One of the executive orders Trump signed related directly to importing insulin from Canada. This policy initiative was first announced in 2019 by HHS Secretary Alex Azar (who happened to have led Eli Lilly prior to his appointment in 2017).

Americans have turned to other countries for years to get affordable insulin, Canada and Mexico in particular. And as noted, although it’s technically illegal, there’s been a long-standing FDA policy not to interfere as long as the insulin brought in is only for personal use, and not for resale. Now with that being reflected in FDA policy change, it seems as though we’re seeing the legalizing of personal insulin importation — so that’s a win.

But with the COVID-19 pandemic closing borders, the ability for people with diabetes (PWDs) to travel abroad for insulin has come to a dramatic halt in 2020. Many have been unable to get what they need, pushing more people toward the private underground exchanges within the U.S.

In September 2020, the FDA issued a final rule stemming from Trump’s orders that would allow states to legally import certain prescription drugs from Canada, including FDA-approved insulins. But among other things, it still requires Canadian approval, regulatory inspection for safety, and manufacturers’ sign off on protocols. So there’s no real way to know if and when it could actually take effect.

In recent years, despite all the discussion and proposed legislation in Congress, it’s become clear that states are where the rubber meets the road when it comes to taking real action on insulin affordability.

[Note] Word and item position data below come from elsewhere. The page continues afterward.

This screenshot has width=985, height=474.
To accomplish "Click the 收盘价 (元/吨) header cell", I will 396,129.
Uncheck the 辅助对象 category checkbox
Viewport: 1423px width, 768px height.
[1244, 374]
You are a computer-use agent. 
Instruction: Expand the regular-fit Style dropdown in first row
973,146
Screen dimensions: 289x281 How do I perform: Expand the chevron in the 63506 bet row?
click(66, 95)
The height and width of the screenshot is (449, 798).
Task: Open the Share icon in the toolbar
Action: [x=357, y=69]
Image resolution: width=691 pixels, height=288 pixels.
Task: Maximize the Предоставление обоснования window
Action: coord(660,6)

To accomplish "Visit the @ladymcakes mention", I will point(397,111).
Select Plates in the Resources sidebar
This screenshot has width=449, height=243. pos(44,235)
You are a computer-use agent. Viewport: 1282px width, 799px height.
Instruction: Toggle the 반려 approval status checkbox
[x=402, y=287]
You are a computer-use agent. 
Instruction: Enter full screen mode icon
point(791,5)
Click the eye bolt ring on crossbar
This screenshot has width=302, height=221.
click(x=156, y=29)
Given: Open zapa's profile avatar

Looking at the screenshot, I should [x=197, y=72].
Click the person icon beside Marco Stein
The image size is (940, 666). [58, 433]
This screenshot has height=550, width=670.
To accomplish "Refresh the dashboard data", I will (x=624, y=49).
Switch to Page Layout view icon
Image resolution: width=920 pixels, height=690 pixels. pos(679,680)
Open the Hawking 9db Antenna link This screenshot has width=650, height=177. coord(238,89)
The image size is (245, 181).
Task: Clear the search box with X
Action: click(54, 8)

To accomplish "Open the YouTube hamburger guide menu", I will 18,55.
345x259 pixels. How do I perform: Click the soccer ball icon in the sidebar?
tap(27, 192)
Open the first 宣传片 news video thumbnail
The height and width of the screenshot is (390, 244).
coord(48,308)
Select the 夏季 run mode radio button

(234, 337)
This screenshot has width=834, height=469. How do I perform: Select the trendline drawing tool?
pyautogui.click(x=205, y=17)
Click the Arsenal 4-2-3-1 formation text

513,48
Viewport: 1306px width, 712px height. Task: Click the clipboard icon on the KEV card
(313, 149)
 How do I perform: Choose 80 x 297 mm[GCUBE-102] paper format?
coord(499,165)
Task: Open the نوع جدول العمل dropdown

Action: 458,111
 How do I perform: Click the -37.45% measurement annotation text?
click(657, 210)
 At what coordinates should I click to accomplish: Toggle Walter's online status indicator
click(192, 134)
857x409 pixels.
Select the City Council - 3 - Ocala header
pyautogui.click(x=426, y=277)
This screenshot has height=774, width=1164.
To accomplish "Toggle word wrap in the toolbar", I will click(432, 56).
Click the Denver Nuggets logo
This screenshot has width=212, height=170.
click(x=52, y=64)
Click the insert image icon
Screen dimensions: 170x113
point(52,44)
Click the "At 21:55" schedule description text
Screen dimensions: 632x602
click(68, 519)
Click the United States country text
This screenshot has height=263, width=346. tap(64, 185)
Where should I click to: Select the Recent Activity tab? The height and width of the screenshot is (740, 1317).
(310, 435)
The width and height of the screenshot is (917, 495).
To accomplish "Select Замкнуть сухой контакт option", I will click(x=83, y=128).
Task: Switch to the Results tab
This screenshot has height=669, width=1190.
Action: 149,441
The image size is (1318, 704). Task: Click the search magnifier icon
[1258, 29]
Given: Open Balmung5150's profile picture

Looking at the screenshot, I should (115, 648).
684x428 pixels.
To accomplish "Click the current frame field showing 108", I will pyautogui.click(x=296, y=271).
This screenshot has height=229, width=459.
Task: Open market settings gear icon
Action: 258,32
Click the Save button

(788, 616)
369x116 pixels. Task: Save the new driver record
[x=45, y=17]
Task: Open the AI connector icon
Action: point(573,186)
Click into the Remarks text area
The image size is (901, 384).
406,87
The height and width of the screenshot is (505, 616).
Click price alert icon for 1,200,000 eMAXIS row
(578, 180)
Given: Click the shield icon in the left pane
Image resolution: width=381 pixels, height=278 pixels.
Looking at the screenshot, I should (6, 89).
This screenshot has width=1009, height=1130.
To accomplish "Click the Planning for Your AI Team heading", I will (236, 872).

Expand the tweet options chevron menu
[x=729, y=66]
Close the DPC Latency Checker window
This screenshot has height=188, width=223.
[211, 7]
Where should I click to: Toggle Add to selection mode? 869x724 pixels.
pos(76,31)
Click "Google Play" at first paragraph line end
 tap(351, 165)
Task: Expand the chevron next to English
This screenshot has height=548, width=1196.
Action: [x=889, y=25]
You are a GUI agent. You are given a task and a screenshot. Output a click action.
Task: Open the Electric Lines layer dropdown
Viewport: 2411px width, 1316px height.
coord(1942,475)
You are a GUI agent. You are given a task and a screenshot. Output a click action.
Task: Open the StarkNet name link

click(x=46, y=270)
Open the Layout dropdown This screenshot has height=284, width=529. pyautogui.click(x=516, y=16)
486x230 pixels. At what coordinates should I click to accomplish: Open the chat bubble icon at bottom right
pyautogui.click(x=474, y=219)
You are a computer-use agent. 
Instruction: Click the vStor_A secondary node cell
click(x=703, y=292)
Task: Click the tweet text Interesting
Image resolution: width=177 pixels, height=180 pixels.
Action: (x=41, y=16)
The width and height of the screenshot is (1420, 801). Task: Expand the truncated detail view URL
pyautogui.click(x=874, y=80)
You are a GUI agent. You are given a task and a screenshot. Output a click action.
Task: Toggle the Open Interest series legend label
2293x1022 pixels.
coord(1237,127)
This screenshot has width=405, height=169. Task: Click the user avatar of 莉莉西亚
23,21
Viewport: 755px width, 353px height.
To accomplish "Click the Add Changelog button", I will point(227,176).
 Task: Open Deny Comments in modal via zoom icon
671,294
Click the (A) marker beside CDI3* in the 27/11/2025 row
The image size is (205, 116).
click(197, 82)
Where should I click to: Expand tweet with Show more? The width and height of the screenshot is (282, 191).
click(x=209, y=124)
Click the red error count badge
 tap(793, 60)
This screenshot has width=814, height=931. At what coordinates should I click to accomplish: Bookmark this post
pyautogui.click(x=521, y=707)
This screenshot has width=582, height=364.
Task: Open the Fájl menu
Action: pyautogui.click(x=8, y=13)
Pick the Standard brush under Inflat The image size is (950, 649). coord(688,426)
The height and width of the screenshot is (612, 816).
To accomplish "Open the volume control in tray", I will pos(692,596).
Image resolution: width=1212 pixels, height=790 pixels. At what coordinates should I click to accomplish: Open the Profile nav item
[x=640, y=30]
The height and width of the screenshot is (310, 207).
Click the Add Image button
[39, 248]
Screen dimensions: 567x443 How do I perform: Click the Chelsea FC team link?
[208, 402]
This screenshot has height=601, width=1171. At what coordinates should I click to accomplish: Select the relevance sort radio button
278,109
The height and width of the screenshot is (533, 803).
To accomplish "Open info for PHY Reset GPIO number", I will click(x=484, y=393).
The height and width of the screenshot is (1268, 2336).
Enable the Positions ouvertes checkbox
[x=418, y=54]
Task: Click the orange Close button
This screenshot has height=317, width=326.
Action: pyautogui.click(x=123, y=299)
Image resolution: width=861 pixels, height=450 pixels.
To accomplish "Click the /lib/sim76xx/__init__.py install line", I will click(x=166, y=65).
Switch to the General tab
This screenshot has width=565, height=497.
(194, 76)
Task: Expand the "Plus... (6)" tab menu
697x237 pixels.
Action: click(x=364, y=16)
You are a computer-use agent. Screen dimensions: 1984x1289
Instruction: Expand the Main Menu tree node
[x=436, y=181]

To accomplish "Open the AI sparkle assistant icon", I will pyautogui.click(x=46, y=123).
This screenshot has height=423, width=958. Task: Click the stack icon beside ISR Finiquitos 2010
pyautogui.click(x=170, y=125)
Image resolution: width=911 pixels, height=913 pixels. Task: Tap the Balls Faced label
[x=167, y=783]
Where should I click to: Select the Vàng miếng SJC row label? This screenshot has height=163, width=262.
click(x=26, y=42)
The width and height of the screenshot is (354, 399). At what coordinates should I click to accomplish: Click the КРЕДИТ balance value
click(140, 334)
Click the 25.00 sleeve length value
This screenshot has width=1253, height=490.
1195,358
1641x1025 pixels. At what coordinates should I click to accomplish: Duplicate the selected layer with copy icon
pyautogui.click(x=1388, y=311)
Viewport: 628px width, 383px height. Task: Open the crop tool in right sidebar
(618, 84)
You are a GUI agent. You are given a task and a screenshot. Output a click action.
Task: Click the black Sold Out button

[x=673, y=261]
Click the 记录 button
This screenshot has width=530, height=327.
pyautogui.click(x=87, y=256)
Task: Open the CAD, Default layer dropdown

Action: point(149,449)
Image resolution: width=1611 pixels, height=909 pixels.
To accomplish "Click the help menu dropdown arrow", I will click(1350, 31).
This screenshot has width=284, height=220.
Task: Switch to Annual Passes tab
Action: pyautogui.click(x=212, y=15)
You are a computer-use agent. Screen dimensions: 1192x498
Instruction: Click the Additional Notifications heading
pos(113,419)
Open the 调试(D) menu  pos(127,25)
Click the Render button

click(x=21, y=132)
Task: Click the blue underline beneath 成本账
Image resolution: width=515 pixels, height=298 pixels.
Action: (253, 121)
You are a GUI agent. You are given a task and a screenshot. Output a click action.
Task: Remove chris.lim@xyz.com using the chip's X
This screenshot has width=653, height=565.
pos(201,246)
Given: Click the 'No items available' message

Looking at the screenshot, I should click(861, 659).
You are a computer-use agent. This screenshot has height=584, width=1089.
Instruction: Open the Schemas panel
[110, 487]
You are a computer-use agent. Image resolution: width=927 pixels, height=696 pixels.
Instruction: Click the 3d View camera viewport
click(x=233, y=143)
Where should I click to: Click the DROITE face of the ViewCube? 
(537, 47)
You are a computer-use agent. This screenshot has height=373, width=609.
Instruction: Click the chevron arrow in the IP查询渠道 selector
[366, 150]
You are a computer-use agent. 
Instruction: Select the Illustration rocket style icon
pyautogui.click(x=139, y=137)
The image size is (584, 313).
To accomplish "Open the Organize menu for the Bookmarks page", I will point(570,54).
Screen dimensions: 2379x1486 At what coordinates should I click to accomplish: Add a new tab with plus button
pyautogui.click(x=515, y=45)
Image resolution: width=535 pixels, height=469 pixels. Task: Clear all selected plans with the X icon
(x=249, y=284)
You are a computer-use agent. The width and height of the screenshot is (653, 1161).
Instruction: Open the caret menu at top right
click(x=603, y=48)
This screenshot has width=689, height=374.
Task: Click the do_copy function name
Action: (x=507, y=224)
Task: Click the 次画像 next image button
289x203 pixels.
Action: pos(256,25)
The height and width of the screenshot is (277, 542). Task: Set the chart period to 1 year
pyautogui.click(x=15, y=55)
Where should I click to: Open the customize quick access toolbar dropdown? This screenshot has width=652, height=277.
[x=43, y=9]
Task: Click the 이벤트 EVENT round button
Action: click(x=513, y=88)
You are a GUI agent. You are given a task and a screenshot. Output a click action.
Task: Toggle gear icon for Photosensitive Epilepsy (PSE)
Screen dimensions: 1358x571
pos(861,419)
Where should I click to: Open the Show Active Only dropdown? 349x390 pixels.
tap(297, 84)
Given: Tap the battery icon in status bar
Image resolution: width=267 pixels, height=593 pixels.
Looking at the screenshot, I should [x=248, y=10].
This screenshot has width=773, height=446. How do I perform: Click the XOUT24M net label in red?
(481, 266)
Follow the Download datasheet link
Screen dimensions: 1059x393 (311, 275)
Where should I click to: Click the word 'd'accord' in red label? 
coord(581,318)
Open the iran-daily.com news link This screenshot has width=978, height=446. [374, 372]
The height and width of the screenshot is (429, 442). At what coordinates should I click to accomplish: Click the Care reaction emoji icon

Multiple states have enacted co-pay caps on insulin for those with insurance, with 13 states passing specific legislation by early October and several others still mulling their own measures. While these co-pay caps have limitations, certainly don’t apply to everyone with insurance, and have their own red tape, they at least have real potential to help some struggling PWDs.

Meanwhile, other states like Minnesota have been working on important laws on emergency insulin access for those in need. They are also tackling the issue of Non-Medical Switching — a tactic in which insurance companies force people to switch medications based on the company’s costs and profit margins, rather than a doctor’s advice or the patient’s real medical needs.

In 2020, California became the first to take a novel approach with a new law allowing the state to develop its own generic versions of medications, including insulin. The state is now able to contract with existing manufacturers to produce lower-cost drugs, and it is possible that the grassroots researchers at Open Insulin in Northern California may be able to participate in this effort. Time will tell.

These are great moves forward at the state level, even as federal policy changes are being announced but not yet implemented. Meanwhile, other efforts continue to help PWDs in need get the insulin they need. See the new Beyond Type 1 program GetInsulin.org, which is a sort of clearinghouse for manufacturer-offered savings programs.

Gradually but surely, help is on the way for people whose lives depend on insulin.